## WHAT TO DO
The output should be every line below that includes the word "pixels".

## EXERCISE INPUTS
###
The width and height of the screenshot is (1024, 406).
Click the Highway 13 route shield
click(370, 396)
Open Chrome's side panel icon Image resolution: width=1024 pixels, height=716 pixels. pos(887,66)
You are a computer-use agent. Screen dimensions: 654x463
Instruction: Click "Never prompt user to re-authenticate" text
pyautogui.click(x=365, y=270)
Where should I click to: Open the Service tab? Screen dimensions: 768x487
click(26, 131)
###
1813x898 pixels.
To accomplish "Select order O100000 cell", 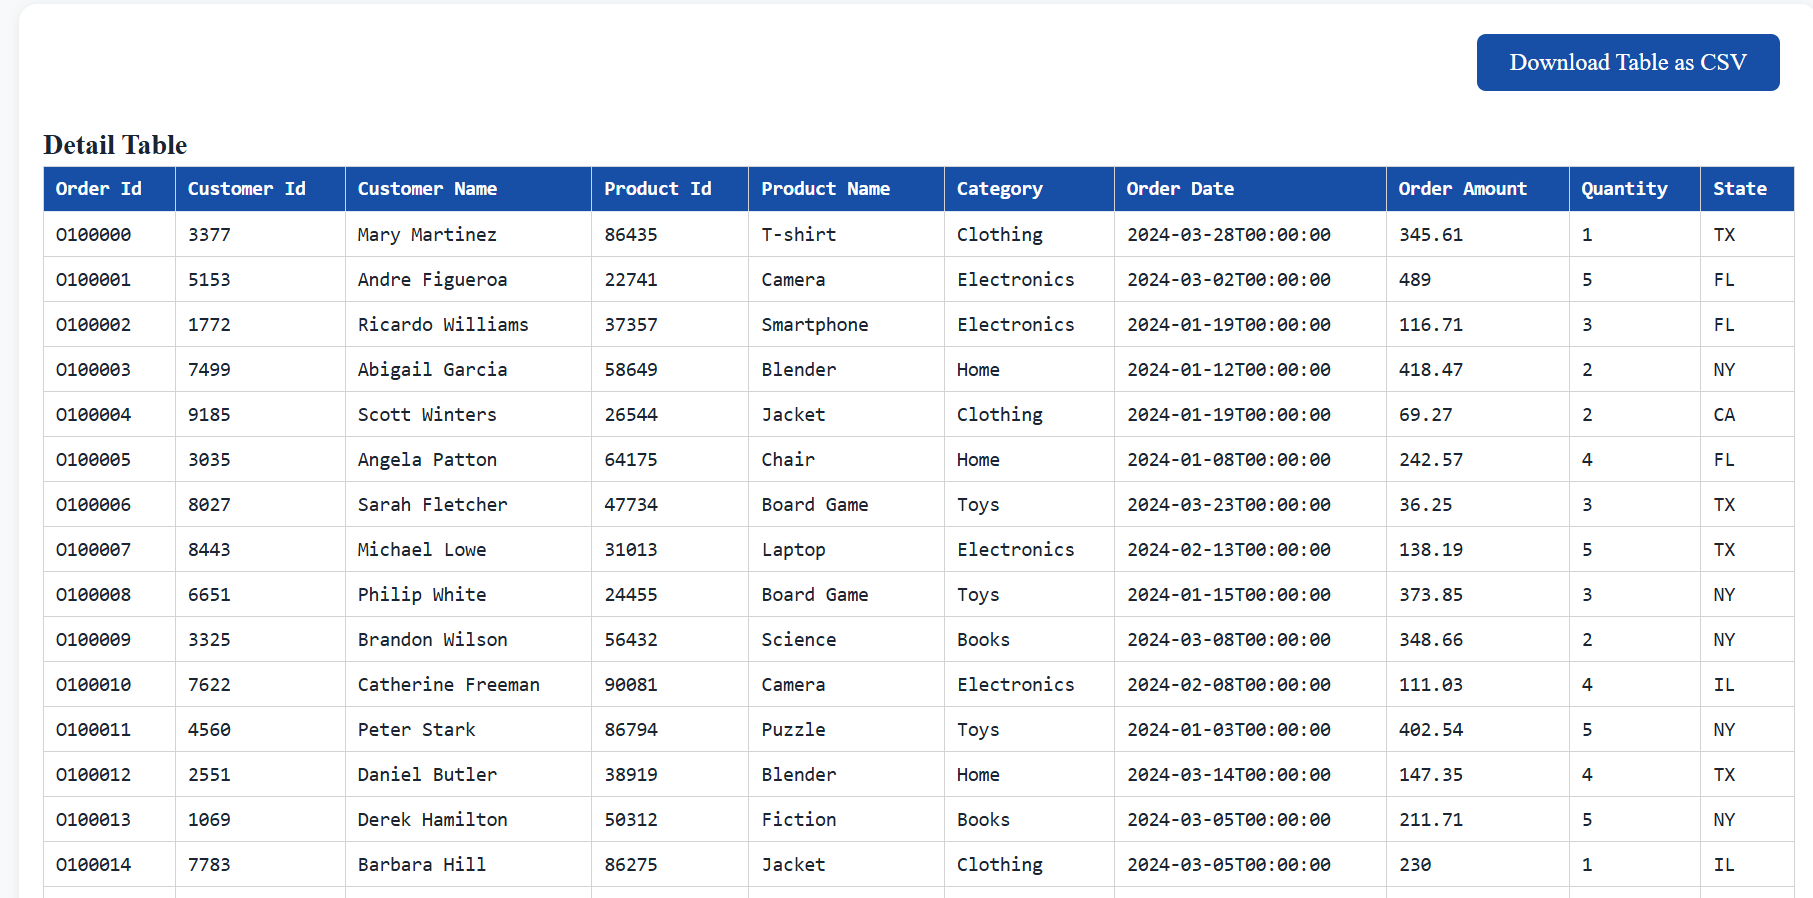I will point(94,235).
###
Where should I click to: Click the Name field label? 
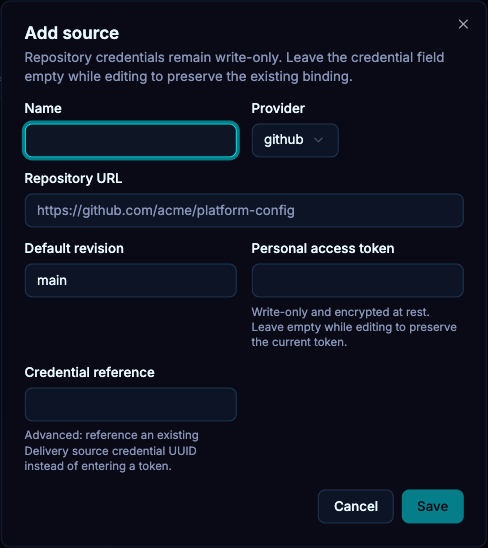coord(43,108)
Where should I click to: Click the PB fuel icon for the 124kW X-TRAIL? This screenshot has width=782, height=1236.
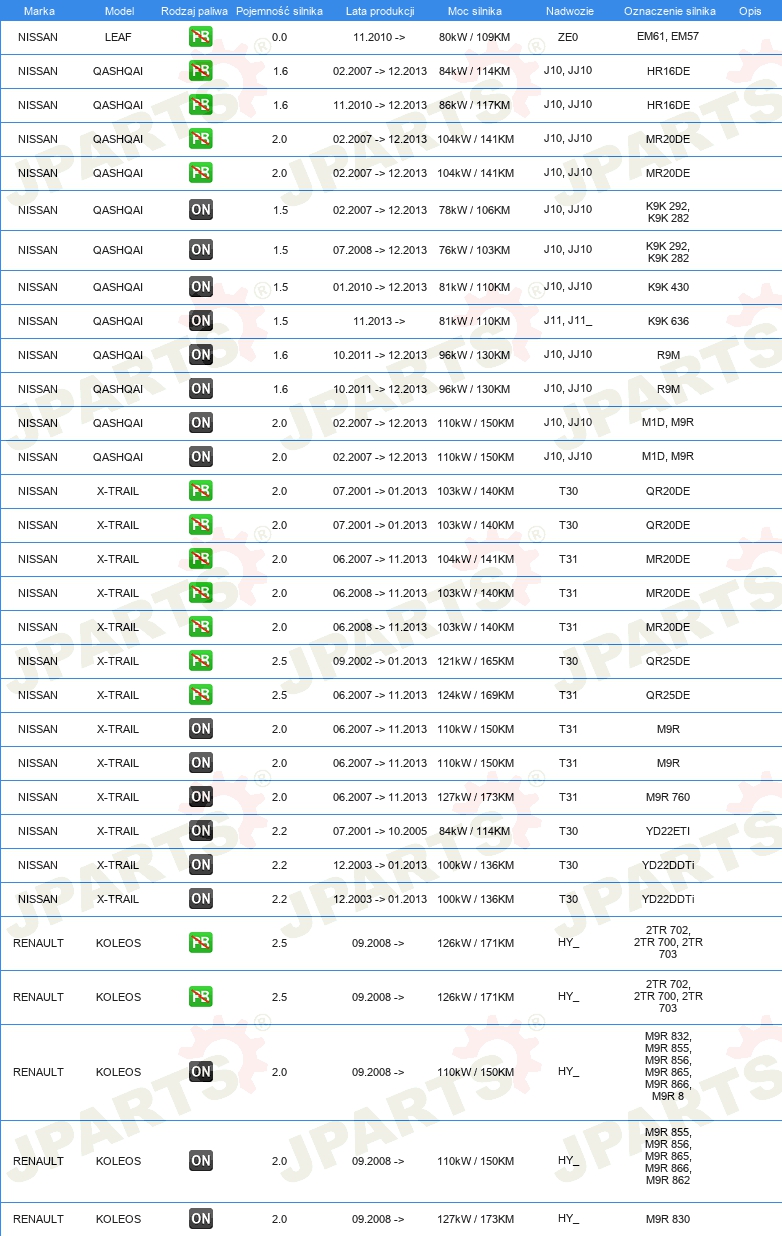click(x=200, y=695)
###
## TASK OUTPUT
Open Chrome's side panel icon Image resolution: width=1024 pixels, height=716 pixels. pos(887,66)
1813x898 pixels.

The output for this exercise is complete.